Reputation: 3619
I have couple of 50GB+ csv files in azure datalake store saved under partitioned folders like -
source/table/partition1/file1.csv
source/table/partition2/file2.csv
...
source/table/partitionN/fileN.csv
Files have same structure.I want to merge/append all these files together using Azure Powershell commands and produce one large file in new location without harming the original files.
I tried following command -
Join-AzureRmDataLakeStoreItem -AccountName "DatalakeStoreName"
-Paths "source/table/partition1/file1.csv",
"source/table/partition2/file2.csv"
-Destination "/Merged/table/final.csv"
But this destroyed the original files and just created new final.csv I am aware that, there is Azure Data factory available but it requires multiple code objects to be deployed and I am dealing with 7000+ feeds like this, so ideally I would like to run this merging activity via one powershell script.
Does any one know any efficient and different solution to this problem which keeps original files intact?
Upvotes: 0
Views: 1153
Reputation: 511
You can do this with a U-SQL script defined right in Powershell. Just make sure you also have an Azure Data Lake Analytics account. A sample PowerShell script with the U-SQL script in line:
#You can also save the script locally on a file and use -ScriptPath instead of -Script
$usqlScript = @"
@extract =
SELECT
column1 string,
column2 int,
#... list all columns and data types
columnN string,
partition string,
fileNumber int
FROM source/table/{partition}/file{fileNumber}.csv
OUTPUT @extract
TO "combinedFiles.csv"
USING Outputters.Csv();
"@
$adla = "DataLakeAnalyticsAccountName"
Submit-AzureRmDataLakeAnalyticsJob -AccountName $adla -Script $usqlScript -Name "JobName"

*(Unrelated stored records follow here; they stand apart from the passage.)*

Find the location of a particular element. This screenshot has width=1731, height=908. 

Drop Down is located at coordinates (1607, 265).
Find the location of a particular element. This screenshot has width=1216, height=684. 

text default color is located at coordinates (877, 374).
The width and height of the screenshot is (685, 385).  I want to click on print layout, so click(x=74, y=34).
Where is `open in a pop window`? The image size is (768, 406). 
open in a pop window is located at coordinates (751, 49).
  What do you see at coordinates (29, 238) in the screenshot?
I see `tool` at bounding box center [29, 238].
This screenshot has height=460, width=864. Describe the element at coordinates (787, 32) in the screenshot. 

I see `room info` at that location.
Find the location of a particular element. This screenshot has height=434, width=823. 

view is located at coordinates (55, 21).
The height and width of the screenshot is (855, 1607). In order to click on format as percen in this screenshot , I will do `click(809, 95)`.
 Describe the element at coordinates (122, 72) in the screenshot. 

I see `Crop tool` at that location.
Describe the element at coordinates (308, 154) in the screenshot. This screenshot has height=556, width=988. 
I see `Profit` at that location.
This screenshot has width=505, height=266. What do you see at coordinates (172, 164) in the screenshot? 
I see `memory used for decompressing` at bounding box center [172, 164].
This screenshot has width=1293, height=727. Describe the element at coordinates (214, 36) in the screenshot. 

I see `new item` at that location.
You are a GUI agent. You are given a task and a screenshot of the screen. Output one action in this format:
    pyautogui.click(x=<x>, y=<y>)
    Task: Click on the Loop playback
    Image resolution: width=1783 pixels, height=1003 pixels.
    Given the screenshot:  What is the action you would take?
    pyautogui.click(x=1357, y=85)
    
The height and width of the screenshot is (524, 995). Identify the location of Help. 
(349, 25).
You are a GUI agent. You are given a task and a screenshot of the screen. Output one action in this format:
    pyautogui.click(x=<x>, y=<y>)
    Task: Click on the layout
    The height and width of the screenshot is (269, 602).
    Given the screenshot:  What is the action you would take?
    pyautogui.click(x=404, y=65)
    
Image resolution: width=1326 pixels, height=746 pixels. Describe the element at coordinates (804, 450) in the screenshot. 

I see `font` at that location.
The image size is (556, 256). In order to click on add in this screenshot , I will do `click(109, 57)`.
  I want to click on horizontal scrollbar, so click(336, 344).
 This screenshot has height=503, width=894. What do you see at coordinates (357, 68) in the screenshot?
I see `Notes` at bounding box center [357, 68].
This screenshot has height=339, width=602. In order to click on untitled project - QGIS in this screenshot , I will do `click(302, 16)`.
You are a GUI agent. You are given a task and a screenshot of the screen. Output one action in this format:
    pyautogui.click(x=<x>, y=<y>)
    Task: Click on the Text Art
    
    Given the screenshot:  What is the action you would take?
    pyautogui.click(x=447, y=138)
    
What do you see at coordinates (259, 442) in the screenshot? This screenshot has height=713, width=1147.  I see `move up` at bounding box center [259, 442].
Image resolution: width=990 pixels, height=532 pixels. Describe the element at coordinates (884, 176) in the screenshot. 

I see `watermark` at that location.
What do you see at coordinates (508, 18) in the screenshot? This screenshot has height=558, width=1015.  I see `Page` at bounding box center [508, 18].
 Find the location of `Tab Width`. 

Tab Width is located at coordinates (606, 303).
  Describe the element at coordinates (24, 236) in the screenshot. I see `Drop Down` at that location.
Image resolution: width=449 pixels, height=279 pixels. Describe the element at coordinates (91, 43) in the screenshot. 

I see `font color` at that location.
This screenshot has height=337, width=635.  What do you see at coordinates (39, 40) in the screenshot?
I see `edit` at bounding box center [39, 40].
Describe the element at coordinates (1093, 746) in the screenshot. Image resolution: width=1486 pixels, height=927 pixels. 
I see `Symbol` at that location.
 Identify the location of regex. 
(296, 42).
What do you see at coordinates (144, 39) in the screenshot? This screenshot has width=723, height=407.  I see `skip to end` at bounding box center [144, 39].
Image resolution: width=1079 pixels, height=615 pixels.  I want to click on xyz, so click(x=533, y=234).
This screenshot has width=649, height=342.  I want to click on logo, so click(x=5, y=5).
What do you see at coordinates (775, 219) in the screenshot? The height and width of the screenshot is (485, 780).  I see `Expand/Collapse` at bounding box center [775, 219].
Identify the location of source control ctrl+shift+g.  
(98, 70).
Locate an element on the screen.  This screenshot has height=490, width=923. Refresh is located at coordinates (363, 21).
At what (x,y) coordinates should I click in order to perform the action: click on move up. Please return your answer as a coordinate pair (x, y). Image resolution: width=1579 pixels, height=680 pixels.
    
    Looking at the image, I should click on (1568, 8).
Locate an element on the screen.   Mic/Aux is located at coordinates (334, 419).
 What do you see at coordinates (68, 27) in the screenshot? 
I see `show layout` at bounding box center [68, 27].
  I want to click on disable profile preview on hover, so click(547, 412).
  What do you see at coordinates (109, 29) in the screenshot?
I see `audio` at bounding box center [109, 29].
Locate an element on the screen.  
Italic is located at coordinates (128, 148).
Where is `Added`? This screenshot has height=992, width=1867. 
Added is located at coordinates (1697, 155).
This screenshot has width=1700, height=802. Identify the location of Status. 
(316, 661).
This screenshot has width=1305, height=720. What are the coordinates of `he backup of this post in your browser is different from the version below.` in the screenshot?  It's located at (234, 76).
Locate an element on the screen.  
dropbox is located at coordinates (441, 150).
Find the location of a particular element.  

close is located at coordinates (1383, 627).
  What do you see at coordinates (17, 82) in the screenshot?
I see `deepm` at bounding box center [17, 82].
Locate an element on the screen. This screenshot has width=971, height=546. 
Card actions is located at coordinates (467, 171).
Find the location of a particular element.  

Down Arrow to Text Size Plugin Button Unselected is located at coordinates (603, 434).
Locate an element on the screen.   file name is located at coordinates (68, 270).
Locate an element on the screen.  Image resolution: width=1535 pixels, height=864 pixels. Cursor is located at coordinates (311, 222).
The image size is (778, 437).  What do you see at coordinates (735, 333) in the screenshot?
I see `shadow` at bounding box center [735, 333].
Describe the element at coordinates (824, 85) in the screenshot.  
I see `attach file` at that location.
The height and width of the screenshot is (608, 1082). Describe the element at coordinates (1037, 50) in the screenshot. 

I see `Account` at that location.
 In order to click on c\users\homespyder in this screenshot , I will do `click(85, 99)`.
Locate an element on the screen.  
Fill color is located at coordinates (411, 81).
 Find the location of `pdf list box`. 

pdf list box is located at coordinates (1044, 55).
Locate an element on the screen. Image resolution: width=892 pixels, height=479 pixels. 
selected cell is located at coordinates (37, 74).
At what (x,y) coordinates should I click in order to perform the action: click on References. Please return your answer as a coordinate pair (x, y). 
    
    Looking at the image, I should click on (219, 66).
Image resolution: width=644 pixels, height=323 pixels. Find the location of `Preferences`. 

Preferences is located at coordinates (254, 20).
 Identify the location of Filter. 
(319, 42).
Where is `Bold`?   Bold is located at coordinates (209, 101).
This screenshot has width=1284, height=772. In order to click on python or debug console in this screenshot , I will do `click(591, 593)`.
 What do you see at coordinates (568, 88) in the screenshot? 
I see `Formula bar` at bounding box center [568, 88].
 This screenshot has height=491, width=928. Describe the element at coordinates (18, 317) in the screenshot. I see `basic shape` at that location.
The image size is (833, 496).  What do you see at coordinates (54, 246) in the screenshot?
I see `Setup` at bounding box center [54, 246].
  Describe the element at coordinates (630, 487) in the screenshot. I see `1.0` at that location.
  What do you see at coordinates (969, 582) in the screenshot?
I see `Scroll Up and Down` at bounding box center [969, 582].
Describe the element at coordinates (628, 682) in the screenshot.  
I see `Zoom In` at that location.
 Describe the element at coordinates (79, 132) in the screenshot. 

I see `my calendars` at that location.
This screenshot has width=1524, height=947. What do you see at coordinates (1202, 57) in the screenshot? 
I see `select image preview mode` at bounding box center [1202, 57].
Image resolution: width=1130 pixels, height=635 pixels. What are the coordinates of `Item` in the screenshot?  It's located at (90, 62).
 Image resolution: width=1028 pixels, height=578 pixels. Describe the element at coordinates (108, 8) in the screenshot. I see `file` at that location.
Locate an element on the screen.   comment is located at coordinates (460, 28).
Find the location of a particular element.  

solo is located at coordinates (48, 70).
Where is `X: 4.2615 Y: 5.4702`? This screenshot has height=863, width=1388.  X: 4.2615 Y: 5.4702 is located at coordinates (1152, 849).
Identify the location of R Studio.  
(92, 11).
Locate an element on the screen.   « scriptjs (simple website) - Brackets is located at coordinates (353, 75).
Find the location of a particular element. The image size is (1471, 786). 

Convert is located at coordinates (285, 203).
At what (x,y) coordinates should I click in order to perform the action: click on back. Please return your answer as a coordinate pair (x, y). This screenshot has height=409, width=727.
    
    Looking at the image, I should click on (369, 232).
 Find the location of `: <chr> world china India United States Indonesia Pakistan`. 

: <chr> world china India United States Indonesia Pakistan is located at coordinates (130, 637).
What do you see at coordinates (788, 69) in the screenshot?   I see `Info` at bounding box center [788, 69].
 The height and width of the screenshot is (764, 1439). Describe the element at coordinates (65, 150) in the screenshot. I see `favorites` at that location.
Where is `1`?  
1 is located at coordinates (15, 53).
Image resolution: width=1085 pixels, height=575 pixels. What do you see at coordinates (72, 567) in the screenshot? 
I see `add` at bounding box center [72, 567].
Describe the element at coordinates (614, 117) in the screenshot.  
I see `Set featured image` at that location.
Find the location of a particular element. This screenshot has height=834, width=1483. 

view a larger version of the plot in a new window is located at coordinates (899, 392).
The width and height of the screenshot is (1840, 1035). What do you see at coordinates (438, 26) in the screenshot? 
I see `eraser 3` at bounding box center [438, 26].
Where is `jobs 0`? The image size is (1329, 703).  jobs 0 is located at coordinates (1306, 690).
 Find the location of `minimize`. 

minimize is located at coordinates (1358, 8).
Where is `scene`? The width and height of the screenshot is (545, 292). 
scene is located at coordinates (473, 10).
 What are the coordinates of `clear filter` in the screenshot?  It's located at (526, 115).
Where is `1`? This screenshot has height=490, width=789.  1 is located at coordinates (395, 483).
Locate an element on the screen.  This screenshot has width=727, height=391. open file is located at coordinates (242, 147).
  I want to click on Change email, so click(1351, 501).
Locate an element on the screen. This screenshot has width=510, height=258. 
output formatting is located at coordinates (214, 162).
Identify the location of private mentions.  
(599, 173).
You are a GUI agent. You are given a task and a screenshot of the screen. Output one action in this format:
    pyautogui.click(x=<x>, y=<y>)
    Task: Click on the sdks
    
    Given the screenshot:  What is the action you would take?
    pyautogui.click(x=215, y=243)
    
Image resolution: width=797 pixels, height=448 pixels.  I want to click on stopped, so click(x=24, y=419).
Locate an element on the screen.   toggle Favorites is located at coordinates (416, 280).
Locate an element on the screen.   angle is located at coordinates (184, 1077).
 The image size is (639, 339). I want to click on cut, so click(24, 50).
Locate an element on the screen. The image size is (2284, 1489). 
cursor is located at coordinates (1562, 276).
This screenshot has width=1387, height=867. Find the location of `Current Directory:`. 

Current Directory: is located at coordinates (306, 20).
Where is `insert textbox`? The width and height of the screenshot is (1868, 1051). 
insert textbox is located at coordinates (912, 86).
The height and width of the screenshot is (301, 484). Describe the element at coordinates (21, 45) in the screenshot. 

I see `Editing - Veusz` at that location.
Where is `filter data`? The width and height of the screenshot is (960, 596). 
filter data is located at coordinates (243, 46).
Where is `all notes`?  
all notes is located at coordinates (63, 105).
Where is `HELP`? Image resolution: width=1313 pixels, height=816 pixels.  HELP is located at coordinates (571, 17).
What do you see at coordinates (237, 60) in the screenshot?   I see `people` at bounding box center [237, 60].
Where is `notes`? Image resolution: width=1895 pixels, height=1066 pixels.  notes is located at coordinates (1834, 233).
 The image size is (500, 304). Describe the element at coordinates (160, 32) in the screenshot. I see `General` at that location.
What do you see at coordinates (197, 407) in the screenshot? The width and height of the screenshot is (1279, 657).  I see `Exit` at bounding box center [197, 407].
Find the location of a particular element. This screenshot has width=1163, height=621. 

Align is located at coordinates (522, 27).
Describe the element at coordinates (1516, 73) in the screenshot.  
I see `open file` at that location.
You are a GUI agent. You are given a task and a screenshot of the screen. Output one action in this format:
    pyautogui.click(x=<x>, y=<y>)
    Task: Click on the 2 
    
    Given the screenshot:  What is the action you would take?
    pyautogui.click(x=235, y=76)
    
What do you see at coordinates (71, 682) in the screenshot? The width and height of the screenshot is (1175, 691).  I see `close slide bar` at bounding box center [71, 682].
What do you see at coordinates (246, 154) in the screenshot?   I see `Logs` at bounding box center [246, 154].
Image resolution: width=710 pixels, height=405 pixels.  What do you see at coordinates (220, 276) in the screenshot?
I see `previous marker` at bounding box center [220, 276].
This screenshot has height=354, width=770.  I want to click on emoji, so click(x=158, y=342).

The fileset source/table/{partition}/file{fileNumber}.csv will extract every file who's path matches that pattern, and save the wildcards {partition} and {fileNumber} as columns as well so you don't have to lose that information when consolidating your data. And your original files will remain untouched. Let me know if you have other questions!
Upvotes: 2